▶ **Work order**
Start at the line with "Task: Toggle the Sky object's visibility dots" in the records below, stop at the line with "has height=930, width=1654.", and return every line in that span exactly, the two end lines included.

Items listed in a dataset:
----
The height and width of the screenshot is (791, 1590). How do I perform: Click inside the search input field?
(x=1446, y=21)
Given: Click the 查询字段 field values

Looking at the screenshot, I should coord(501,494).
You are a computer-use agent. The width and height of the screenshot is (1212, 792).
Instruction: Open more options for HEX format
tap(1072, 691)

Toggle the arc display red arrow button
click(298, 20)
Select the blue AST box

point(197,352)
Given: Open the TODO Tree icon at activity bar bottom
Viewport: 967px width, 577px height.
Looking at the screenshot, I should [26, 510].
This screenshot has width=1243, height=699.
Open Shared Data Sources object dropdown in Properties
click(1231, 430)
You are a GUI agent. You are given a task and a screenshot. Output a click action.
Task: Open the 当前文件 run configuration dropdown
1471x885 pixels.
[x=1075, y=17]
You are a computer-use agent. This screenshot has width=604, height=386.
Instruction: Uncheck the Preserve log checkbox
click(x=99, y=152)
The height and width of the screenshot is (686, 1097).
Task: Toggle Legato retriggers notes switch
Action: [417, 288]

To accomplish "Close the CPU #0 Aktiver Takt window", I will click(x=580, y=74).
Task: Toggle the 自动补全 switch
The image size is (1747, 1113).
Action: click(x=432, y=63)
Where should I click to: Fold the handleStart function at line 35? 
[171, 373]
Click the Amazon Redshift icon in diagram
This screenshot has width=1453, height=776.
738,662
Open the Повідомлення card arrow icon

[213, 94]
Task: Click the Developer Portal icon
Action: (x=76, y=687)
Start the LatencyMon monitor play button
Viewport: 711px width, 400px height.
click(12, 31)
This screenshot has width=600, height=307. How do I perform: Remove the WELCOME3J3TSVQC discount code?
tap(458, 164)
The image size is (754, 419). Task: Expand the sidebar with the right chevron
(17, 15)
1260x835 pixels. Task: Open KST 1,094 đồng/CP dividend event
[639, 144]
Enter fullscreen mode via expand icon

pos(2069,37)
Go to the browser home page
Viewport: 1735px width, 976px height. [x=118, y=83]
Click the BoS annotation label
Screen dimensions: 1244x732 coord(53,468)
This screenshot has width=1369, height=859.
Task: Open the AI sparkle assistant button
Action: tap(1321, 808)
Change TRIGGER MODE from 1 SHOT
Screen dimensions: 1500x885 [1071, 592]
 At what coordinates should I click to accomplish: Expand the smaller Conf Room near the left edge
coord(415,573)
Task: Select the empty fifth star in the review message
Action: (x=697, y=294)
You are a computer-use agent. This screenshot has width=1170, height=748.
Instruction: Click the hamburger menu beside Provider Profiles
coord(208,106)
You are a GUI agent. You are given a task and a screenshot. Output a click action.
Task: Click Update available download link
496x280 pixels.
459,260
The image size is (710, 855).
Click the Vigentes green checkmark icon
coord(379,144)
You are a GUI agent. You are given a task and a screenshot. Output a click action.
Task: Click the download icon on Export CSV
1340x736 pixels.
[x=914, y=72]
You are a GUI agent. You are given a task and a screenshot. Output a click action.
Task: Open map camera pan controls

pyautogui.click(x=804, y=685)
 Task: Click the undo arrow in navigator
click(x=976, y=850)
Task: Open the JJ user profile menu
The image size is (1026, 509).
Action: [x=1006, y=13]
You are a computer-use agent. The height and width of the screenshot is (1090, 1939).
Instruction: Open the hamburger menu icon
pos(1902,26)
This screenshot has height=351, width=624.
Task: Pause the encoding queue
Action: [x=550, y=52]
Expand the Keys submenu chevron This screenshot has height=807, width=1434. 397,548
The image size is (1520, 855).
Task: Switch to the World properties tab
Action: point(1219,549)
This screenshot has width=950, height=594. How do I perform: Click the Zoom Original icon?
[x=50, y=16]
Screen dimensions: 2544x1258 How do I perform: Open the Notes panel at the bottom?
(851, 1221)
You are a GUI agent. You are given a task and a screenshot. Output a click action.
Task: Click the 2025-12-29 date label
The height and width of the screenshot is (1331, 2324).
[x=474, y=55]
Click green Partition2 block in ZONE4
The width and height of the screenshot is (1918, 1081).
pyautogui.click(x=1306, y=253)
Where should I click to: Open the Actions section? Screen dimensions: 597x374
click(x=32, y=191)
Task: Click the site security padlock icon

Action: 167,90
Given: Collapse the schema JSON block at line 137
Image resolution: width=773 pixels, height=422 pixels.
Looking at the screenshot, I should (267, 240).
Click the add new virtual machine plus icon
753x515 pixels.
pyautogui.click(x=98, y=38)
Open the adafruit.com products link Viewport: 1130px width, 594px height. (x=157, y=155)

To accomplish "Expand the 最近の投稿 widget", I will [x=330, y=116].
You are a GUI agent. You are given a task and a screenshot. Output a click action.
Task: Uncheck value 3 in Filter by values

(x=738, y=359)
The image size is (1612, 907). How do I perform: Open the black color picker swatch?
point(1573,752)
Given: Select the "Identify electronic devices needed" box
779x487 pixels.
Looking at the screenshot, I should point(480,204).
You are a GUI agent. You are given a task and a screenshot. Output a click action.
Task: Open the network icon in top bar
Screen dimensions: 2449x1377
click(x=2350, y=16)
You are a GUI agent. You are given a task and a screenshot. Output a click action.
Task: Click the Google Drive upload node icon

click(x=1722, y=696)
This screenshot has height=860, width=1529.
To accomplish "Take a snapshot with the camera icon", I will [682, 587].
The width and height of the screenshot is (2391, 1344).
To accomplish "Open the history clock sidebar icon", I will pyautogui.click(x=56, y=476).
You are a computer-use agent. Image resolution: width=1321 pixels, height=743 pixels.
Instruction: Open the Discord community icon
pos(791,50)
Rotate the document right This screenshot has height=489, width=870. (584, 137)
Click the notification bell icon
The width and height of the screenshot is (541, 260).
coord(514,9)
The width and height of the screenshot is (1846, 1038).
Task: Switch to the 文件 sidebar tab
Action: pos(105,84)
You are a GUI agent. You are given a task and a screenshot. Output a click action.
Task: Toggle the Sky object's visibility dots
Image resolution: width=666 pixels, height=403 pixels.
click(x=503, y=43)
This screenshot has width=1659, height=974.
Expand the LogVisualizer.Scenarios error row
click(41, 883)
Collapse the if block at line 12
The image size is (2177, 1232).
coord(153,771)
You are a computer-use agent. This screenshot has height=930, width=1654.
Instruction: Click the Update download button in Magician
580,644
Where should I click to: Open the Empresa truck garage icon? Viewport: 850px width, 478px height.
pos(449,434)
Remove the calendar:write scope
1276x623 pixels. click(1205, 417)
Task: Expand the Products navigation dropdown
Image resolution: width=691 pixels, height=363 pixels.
----
▶ **Result of this exercise**
Task: Toggle the Sky object's visibility dots
Image resolution: width=666 pixels, height=403 pixels.
click(x=503, y=43)
This screenshot has width=1659, height=974.
Expand the LogVisualizer.Scenarios error row
click(41, 883)
Collapse the if block at line 12
The image size is (2177, 1232).
coord(153,771)
You are a computer-use agent. This screenshot has height=930, width=1654.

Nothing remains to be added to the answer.